◆ Assignment: Produce the records again in full, exactly as shown below.

Data records
##########

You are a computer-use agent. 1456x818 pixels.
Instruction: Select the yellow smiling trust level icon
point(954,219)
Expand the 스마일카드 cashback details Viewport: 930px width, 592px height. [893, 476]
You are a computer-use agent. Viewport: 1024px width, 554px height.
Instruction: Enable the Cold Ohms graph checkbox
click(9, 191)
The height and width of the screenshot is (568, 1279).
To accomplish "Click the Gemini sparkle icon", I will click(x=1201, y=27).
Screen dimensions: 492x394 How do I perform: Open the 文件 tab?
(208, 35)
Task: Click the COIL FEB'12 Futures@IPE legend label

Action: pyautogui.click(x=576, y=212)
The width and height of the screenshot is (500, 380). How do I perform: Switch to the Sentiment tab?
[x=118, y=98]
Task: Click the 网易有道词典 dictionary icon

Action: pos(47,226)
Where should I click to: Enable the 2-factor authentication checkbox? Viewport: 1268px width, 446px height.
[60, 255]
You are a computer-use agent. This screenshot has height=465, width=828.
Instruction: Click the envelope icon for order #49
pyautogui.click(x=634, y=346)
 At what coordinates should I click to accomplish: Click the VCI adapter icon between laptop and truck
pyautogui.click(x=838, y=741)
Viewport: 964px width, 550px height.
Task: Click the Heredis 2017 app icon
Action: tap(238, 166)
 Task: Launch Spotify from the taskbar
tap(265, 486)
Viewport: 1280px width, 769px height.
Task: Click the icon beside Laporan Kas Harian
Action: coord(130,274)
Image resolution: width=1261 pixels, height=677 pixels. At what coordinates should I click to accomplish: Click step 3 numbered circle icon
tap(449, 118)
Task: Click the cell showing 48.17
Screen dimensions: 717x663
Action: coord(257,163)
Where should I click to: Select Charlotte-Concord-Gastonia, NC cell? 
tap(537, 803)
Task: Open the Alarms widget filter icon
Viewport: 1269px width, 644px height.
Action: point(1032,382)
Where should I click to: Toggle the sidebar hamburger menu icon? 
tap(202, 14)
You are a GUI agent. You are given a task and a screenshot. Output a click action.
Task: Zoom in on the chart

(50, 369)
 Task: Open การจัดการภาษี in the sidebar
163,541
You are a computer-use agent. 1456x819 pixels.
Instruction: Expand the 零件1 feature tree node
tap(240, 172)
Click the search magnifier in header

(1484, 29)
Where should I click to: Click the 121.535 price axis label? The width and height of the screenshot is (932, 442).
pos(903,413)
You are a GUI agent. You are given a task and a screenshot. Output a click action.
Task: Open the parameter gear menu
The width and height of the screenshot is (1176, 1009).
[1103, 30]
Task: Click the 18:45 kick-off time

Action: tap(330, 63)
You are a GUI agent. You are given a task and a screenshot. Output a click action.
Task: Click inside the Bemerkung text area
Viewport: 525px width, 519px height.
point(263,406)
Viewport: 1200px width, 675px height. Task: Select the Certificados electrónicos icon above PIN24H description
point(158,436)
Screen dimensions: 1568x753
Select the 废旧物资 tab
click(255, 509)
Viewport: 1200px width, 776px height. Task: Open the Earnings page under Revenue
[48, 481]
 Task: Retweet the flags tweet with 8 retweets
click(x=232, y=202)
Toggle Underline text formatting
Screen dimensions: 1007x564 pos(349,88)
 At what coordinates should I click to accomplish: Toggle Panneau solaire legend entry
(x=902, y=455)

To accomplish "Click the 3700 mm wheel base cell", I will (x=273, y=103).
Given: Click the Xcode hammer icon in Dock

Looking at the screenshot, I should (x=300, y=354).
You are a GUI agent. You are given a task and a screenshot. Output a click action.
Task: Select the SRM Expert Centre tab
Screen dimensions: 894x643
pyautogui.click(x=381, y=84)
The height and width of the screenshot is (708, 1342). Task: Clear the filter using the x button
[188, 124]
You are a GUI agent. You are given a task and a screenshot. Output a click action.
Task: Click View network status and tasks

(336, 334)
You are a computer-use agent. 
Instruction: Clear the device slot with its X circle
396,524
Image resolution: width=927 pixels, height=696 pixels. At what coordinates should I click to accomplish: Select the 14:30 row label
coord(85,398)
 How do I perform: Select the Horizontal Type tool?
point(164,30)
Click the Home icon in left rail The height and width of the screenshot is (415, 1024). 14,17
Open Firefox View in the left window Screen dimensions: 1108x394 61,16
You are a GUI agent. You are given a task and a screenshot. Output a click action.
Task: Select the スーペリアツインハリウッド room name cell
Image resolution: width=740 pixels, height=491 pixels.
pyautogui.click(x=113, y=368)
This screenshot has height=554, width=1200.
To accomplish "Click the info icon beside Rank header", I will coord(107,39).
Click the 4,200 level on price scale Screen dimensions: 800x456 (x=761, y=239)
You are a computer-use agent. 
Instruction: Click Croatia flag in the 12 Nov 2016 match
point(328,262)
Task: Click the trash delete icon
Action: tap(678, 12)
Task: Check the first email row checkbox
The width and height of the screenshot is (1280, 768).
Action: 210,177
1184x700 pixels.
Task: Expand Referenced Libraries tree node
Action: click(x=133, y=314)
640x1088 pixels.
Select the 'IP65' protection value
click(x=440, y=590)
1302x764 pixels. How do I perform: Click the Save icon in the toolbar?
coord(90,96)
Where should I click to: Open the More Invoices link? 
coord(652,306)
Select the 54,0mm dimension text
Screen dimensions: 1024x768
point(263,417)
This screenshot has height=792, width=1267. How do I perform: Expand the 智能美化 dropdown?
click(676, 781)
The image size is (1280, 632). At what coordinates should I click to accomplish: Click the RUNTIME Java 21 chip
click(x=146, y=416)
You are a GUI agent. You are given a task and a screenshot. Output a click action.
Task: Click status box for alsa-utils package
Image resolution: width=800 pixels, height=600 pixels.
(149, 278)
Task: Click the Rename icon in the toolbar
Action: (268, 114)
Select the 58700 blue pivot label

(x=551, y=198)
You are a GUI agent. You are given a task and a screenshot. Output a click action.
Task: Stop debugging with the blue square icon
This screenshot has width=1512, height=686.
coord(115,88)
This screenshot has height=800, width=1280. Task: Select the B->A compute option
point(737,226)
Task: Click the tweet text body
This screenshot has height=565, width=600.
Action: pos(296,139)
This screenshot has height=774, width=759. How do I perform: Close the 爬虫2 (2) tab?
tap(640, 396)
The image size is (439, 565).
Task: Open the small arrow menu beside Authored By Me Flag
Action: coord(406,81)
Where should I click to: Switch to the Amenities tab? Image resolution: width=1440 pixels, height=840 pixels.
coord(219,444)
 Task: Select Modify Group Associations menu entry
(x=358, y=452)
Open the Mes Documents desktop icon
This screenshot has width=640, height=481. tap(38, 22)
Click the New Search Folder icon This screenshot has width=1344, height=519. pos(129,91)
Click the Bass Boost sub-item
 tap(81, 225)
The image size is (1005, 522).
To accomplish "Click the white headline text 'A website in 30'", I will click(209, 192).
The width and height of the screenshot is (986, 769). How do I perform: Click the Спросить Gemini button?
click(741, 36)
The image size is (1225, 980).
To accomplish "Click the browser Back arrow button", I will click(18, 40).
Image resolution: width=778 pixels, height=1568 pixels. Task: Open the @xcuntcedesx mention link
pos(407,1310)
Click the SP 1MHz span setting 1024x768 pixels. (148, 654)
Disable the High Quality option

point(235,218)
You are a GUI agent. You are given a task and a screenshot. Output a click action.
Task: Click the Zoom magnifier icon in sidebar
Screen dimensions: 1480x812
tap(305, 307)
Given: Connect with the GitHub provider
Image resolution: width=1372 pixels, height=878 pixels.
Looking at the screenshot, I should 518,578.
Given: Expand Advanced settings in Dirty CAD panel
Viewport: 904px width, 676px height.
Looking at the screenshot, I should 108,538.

##########

◆ Answer space:
You are a computer-use agent. 1456x818 pixels.
Instruction: Select the yellow smiling trust level icon
point(954,219)
Expand the 스마일카드 cashback details Viewport: 930px width, 592px height. [893, 476]
You are a computer-use agent. Viewport: 1024px width, 554px height.
Instruction: Enable the Cold Ohms graph checkbox
click(9, 191)
The height and width of the screenshot is (568, 1279).
To accomplish "Click the Gemini sparkle icon", I will click(x=1201, y=27).
Screen dimensions: 492x394 How do I perform: Open the 文件 tab?
(208, 35)
Task: Click the COIL FEB'12 Futures@IPE legend label

Action: pyautogui.click(x=576, y=212)
The width and height of the screenshot is (500, 380). How do I perform: Switch to the Sentiment tab?
[x=118, y=98]
Task: Click the 网易有道词典 dictionary icon

Action: pos(47,226)
Where should I click to: Enable the 2-factor authentication checkbox? Viewport: 1268px width, 446px height.
[60, 255]
You are a computer-use agent. This screenshot has height=465, width=828.
Instruction: Click the envelope icon for order #49
pyautogui.click(x=634, y=346)
 At what coordinates should I click to accomplish: Click the VCI adapter icon between laptop and truck
pyautogui.click(x=838, y=741)
Viewport: 964px width, 550px height.
Task: Click the Heredis 2017 app icon
Action: tap(238, 166)
 Task: Launch Spotify from the taskbar
tap(265, 486)
Viewport: 1280px width, 769px height.
Task: Click the icon beside Laporan Kas Harian
Action: coord(130,274)
Image resolution: width=1261 pixels, height=677 pixels. At what coordinates should I click to accomplish: Click step 3 numbered circle icon
tap(449, 118)
Task: Click the cell showing 48.17
Screen dimensions: 717x663
Action: coord(257,163)
Where should I click to: Select Charlotte-Concord-Gastonia, NC cell? 
tap(537, 803)
Task: Open the Alarms widget filter icon
Viewport: 1269px width, 644px height.
Action: point(1032,382)
Where should I click to: Toggle the sidebar hamburger menu icon? 
tap(202, 14)
You are a GUI agent. You are given a task and a screenshot. Output a click action.
Task: Zoom in on the chart

(50, 369)
 Task: Open การจัดการภาษี in the sidebar
163,541
You are a computer-use agent. 1456x819 pixels.
Instruction: Expand the 零件1 feature tree node
tap(240, 172)
Click the search magnifier in header

(1484, 29)
Where should I click to: Click the 121.535 price axis label? The width and height of the screenshot is (932, 442).
pos(903,413)
You are a GUI agent. You are given a task and a screenshot. Output a click action.
Task: Open the parameter gear menu
The width and height of the screenshot is (1176, 1009).
[1103, 30]
Task: Click the 18:45 kick-off time

Action: tap(330, 63)
You are a GUI agent. You are given a task and a screenshot. Output a click action.
Task: Click inside the Bemerkung text area
Viewport: 525px width, 519px height.
point(263,406)
Viewport: 1200px width, 675px height. Task: Select the Certificados electrónicos icon above PIN24H description
point(158,436)
Screen dimensions: 1568x753
Select the 废旧物资 tab
click(255, 509)
Viewport: 1200px width, 776px height. Task: Open the Earnings page under Revenue
[48, 481]
 Task: Retweet the flags tweet with 8 retweets
click(x=232, y=202)
Toggle Underline text formatting
Screen dimensions: 1007x564 pos(349,88)
 At what coordinates should I click to accomplish: Toggle Panneau solaire legend entry
(x=902, y=455)

To accomplish "Click the 3700 mm wheel base cell", I will (x=273, y=103).
Given: Click the Xcode hammer icon in Dock

Looking at the screenshot, I should (x=300, y=354).
You are a GUI agent. You are given a task and a screenshot. Output a click action.
Task: Select the SRM Expert Centre tab
Screen dimensions: 894x643
pyautogui.click(x=381, y=84)
The height and width of the screenshot is (708, 1342). Task: Clear the filter using the x button
[188, 124]
You are a GUI agent. You are given a task and a screenshot. Output a click action.
Task: Click View network status and tasks

(336, 334)
You are a computer-use agent. 
Instruction: Clear the device slot with its X circle
396,524
Image resolution: width=927 pixels, height=696 pixels. At what coordinates should I click to accomplish: Select the 14:30 row label
coord(85,398)
 How do I perform: Select the Horizontal Type tool?
point(164,30)
Click the Home icon in left rail The height and width of the screenshot is (415, 1024). 14,17
Open Firefox View in the left window Screen dimensions: 1108x394 61,16
You are a GUI agent. You are given a task and a screenshot. Output a click action.
Task: Select the スーペリアツインハリウッド room name cell
Image resolution: width=740 pixels, height=491 pixels.
pyautogui.click(x=113, y=368)
This screenshot has height=554, width=1200.
To accomplish "Click the info icon beside Rank header", I will coord(107,39).
Click the 4,200 level on price scale Screen dimensions: 800x456 (x=761, y=239)
You are a computer-use agent. 
Instruction: Click Croatia flag in the 12 Nov 2016 match
point(328,262)
Task: Click the trash delete icon
Action: tap(678, 12)
Task: Check the first email row checkbox
The width and height of the screenshot is (1280, 768).
Action: 210,177
1184x700 pixels.
Task: Expand Referenced Libraries tree node
Action: click(x=133, y=314)
640x1088 pixels.
Select the 'IP65' protection value
click(x=440, y=590)
1302x764 pixels. How do I perform: Click the Save icon in the toolbar?
coord(90,96)
Where should I click to: Open the More Invoices link? 
coord(652,306)
Select the 54,0mm dimension text
Screen dimensions: 1024x768
point(263,417)
This screenshot has height=792, width=1267. How do I perform: Expand the 智能美化 dropdown?
click(676, 781)
The image size is (1280, 632). At what coordinates should I click to accomplish: Click the RUNTIME Java 21 chip
click(x=146, y=416)
You are a GUI agent. You are given a task and a screenshot. Output a click action.
Task: Click status box for alsa-utils package
Image resolution: width=800 pixels, height=600 pixels.
(149, 278)
Task: Click the Rename icon in the toolbar
Action: (268, 114)
Select the 58700 blue pivot label

(x=551, y=198)
You are a GUI agent. You are given a task and a screenshot. Output a click action.
Task: Stop debugging with the blue square icon
This screenshot has width=1512, height=686.
coord(115,88)
This screenshot has height=800, width=1280. Task: Select the B->A compute option
point(737,226)
Task: Click the tweet text body
This screenshot has height=565, width=600.
Action: pos(296,139)
This screenshot has height=774, width=759. How do I perform: Close the 爬虫2 (2) tab?
tap(640, 396)
The image size is (439, 565).
Task: Open the small arrow menu beside Authored By Me Flag
Action: coord(406,81)
Where should I click to: Switch to the Amenities tab? Image resolution: width=1440 pixels, height=840 pixels.
coord(219,444)
 Task: Select Modify Group Associations menu entry
(x=358, y=452)
Open the Mes Documents desktop icon
This screenshot has width=640, height=481. tap(38, 22)
Click the New Search Folder icon This screenshot has width=1344, height=519. pos(129,91)
Click the Bass Boost sub-item
 tap(81, 225)
The image size is (1005, 522).
To accomplish "Click the white headline text 'A website in 30'", I will click(209, 192).
The width and height of the screenshot is (986, 769). How do I perform: Click the Спросить Gemini button?
click(741, 36)
The image size is (1225, 980).
To accomplish "Click the browser Back arrow button", I will click(18, 40).
Image resolution: width=778 pixels, height=1568 pixels. Task: Open the @xcuntcedesx mention link
pos(407,1310)
Click the SP 1MHz span setting 1024x768 pixels. (148, 654)
Disable the High Quality option

point(235,218)
You are a GUI agent. You are given a task and a screenshot. Output a click action.
Task: Click the Zoom magnifier icon in sidebar
Screen dimensions: 1480x812
tap(305, 307)
Given: Connect with the GitHub provider
Image resolution: width=1372 pixels, height=878 pixels.
Looking at the screenshot, I should 518,578.
Given: Expand Advanced settings in Dirty CAD panel
Viewport: 904px width, 676px height.
Looking at the screenshot, I should 108,538.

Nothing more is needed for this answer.